## WRITTEN EXERCISE
Copy the data below word for word, starting at the line that contains "Click the icon of ansysts251 plain File" and ending at the line that contains "[x=1199, y=108]", with both of those lines included.

## RECORDS FOR THIS EXERCISE
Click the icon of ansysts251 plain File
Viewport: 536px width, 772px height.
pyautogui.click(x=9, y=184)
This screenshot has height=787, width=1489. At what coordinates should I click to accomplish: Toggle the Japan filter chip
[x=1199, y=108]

* * *

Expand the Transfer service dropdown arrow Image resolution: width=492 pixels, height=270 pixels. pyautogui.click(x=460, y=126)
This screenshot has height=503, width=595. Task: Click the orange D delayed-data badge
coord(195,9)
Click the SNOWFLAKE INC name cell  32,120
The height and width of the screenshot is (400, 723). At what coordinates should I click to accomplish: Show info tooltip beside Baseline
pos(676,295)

* * *

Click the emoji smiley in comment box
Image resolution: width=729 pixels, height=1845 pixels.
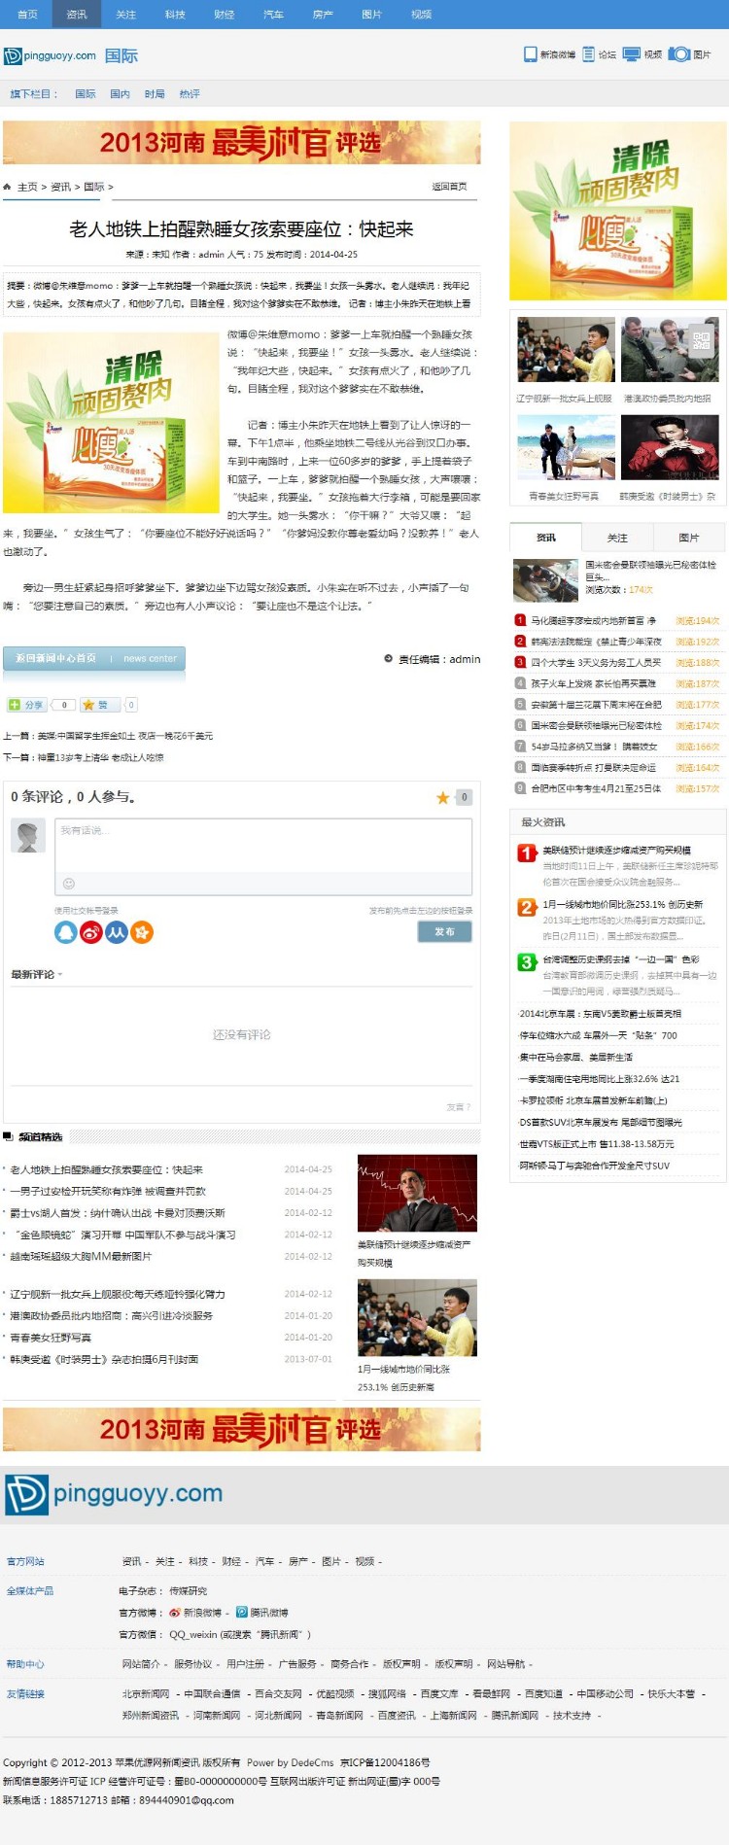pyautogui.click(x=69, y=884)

## TASK ANSWER
Click the icon of ansysts251 plain File
Viewport: 536px width, 772px height.
pyautogui.click(x=9, y=184)
This screenshot has height=787, width=1489. At what coordinates should I click to accomplish: Toggle the Japan filter chip
[x=1199, y=108]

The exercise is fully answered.